While California’s economy has experienced a slight resurgence in 2013, the San Joaquin Valley counties have continued to struggle. Unemployment rates have consistently topped 12 percent in the last six months. Indeed, five of the Valley’s cities rank among the nation’s ten metro areas with the worst unemployment.
“Unlike much of the rest of the state, my constituents are still feeling the effects of one of the worst economic recessions in California history. I am committed to taking the findings of this report back to Sacramento and continue to work on policies that will ensure we can capitalize on this resource in a safe and responsible manner,” said California Assemblymember Adam Gray.
Here is a summary of the report's main findings:
•Oil reached a maximum production level in both California and in the SJV in 1985. Current levels of State and SJV oil production are less than half the production level reached in 1985.
Page 2 of 3 - •Oil produced by SJV counties currently represents over 75% of the total oil production in California while gas currently represents over 65% of the total gas production in California.
•With over 95% of the total oil and gas produced in the region, Kern is the largest producing county in the SJV and in the State as well. Kern’s petroleum industry contributes almost 20% to the county’s gross domestic product (GDP) and more than 5% to total employment.
•The petroleum industry along with the industries linked to it supports 52,271 jobs in the SJV (3.1% of total employment in the region), paying a total of $4.08 billion in annual labor income.
•The petroleum industry generates a total of $23.6 billion in sales for businesses located within the SJV, representing close to 10% of total sales in the region.
•In terms of the fiscal impact, the petroleum industry annually generates $364,991,480 in sales taxes and $386,058,743 in property taxes.
•The impact of the MSF oil production under the alternative scenarios in the SJV economy implies job gains between 2,151 and 34,485 under the high resource scenario; and between 2,151 and 195,683 under the high resource-oil boom scenario.
•Personal Income can grow by $201 million to $4 billion under the high resource scenario; and by $201 million to $22 billion under the high resource scenario-oil boom scenario.
Taxable sales can grow by $74 million to $1.2 billion under the high resource scenario; and by $74 million to $6.7 billion under the high resource scenario-oil boom scenario.
•SJV’s nominal GDP per capita can grow by $44 to $701 under the high resource scenario; and by $44 to $3,980 under the high resource scenario-oil boom scenario.
•At the county level, the job gains vary, being most substantial for Fresno and Kern Counties.

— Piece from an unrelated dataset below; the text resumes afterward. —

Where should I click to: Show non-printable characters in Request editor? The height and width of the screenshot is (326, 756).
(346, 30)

For Fresno County the results suggest job gains between 519 and 8,327 under the high resource scenario; and between 519 and 47,251 under the high resource-oil boom scenario.
•Taxable sales are forecast to grow for all counties in the SJV. However, just as in the case of employment, Fresno and Kern Counties taxable sales show the biggest gains. For Kern County the results suggest taxable sale gains between $20 million and $325 million under the high resource scenario; and between $20 million and $1.8 billion under the high resource-oil boom scenario.

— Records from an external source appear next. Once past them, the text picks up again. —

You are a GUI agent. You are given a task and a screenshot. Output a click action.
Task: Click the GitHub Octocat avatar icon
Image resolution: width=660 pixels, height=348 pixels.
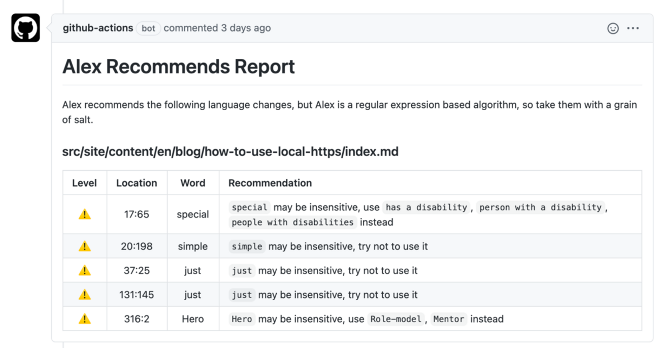25,28
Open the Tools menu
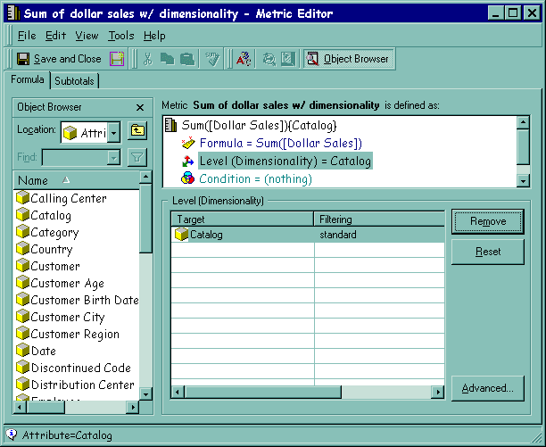This screenshot has height=447, width=546. click(120, 36)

The Western States Petroleum Association (WSPA) is a non-profit trade association that represents the men and women of the petroleum industry in the six western states of Arizona, California, Nevada, Oregon, Hawaii and Washington. WSPA member companies and associates engage in a number of industry-related activities, including petroleum exploration, production, refining, transportation, and marketing.
Founded in 1907, WSPA is the oldest petroleum trade association in the United States, and is headed by current President Catherine Reheis-Boyd from its headquarter offices in Sacramento, California.